Но если в Москве еще можно было говорить о более или менее заметном успехе «Горячего сердца», то в Петербурге, в Александринском театре пьеса была на грани провала. В. Самойлову совсем не удался Градобоев, и он вскоре отказался от роли. Е. Струйская (Параша) была однотонна и слезлива. Ф. Бурдин не справился с ролью Хлынова и в своем письме Островскому вынужден был признать, что «пьеса не произвела того впечатления, как я надеялся», «большого успеха не было».
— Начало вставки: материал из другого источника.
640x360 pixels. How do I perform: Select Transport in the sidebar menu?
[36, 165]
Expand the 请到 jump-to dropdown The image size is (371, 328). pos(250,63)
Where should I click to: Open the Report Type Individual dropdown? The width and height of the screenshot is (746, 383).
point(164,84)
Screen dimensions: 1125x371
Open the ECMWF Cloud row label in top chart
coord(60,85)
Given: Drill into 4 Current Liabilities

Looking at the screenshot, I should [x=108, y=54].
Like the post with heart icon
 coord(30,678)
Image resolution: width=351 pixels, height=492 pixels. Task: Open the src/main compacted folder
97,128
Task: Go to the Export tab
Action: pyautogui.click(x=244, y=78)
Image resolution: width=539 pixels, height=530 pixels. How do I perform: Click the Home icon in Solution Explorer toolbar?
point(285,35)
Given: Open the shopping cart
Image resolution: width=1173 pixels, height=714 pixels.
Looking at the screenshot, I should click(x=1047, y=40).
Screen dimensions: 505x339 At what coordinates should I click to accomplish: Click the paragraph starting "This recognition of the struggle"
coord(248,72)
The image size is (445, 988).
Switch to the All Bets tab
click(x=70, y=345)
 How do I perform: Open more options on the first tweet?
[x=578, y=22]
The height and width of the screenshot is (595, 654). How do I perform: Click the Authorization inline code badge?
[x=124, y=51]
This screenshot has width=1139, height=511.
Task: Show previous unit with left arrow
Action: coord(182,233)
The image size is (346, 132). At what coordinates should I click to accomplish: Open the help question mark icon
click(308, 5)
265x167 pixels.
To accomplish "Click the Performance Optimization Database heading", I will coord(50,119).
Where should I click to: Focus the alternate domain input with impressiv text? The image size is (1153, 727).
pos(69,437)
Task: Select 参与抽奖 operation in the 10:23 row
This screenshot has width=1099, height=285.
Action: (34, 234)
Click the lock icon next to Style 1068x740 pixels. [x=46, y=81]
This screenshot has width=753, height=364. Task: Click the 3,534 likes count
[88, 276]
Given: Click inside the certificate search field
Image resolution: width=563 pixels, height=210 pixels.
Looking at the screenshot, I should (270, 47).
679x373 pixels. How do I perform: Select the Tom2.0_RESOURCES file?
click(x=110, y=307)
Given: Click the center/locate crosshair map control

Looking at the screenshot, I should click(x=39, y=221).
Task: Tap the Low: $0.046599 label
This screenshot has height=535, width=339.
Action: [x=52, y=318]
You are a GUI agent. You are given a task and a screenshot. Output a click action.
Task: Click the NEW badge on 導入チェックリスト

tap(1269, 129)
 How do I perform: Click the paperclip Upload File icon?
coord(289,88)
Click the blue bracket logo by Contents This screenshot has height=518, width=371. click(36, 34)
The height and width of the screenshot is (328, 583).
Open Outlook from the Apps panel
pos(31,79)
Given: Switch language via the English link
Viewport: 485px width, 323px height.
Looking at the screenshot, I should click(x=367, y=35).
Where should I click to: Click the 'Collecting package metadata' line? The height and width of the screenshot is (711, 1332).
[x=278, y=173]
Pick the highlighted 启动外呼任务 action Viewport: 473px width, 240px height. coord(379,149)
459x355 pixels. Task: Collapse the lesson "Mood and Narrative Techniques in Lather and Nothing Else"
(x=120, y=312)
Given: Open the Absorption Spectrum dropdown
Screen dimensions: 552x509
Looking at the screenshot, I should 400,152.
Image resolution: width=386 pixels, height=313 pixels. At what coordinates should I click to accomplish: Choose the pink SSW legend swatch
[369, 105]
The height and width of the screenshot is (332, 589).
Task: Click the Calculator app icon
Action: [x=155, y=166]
За неудачи театра расплачивался драматург. Рецензенты, побывавшие на премьере, но едва ли заглянувшие в текст, находили «фальшь и натяжку» в роли Хлынова, а о Градобоеве в газетах писали, что роль «одинаково не удалась и автору, и артисту». «Кто не испытывал падения, – писал Островский о петербургской постановке, – для того переживать его – горе трудно переносимое. Такое горе со мной случилось в первый раз в жизни в 1869 году в Петербурге при первом представлении комедии “Горячее сердце”».

После этого интерес к пьесе надолго погас. «Горячее сердце» нечасто всплывало в репертуаре: за пьесой утвердилась репутация, может быть, и не самого худшего, но вполне рядового сочинения великого драматурга.

Новая жизнь комедии началась в 1926 году. Бывает так: давняя пьеса лежит-полеживает на полке, как неоткрытое сокровище. Идут мимо люди и не оглянутся. И вдруг кто-то подберет, обдует, стряхнет пыль – и ударят во все стороны лучи, засверкает старый алмаз.

Так Станиславский открыл, отмыл и повернул сверкающими гранями «Горячее сердце». Соприкоснувшись с гением режиссера нового времени, быт Островского потерял черты описательности, статичной социальной этнографии. Все, что было заложено в пьесе, – ее насмешливость и лирика, черты гротеска, восходящие к русской кукольной драме и комедии дель арте, народная распевность и щедринские сатирические краски, – все вобрала в своем художественном синтезе постановка Станиславского.

Наше поколение уже не видело ее в начальном блеске. И всё же могло довольствоваться не только восторженными описаниями счастливцев, поспевших на этот театральный праздник, но и собственными впечатлениями от догорающего пира искусства. Мне удалось застать в конце 40-х годов на сцене Художественного театра два спектакля Станиславского, созданных с таким запасом прочности, что уже и на излете их театральной судьбы со сцены веяло режиссерским гением. Это были: музыкальная, легкая карнавальная феерия «Женитьба Фигаро», «народные сцены» которой я до сих пор будто въявь вижу, и рядом с шедевром Бомарше русская поэтическая сатира Островского.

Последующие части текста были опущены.